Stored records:
= = = = =

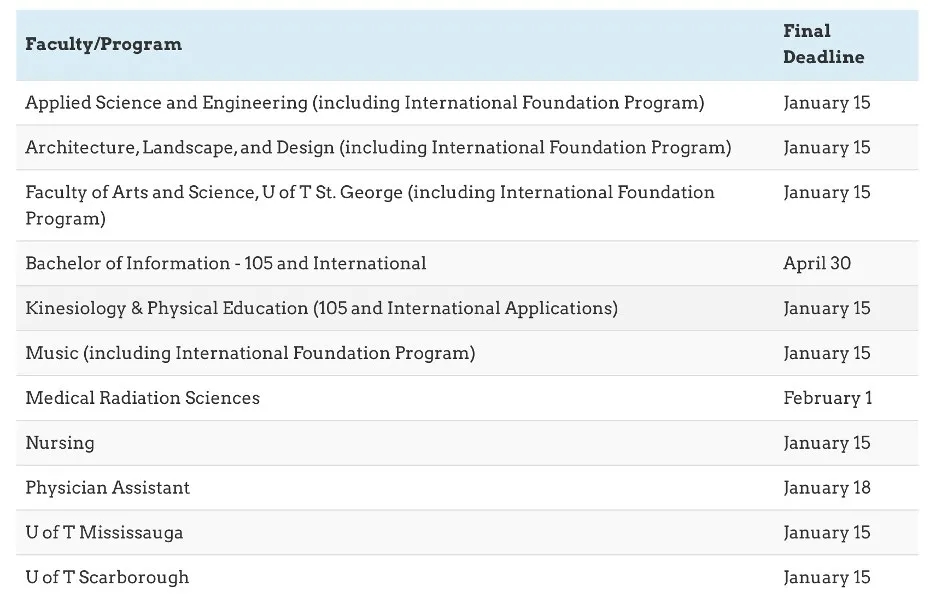Image resolution: width=936 pixels, height=609 pixels.
Task: Click the Music program name
Action: [250, 353]
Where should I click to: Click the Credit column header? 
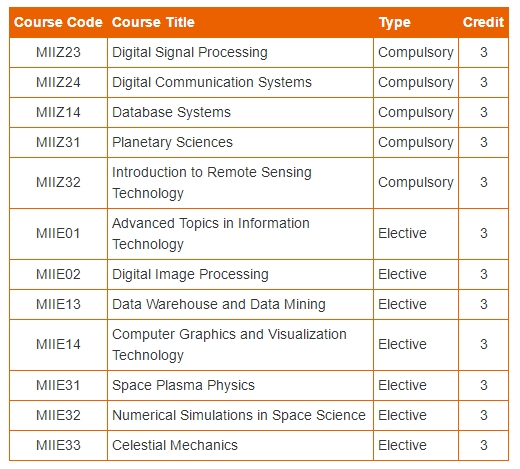(483, 22)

= = = = =

*What to do*: The lines to retype run from the one containing "Where should I" through the last line of the records above; write them exactly and skip the pictures.

*Your solution*:
Where should I click to: Click the Credit column header? 
(483, 22)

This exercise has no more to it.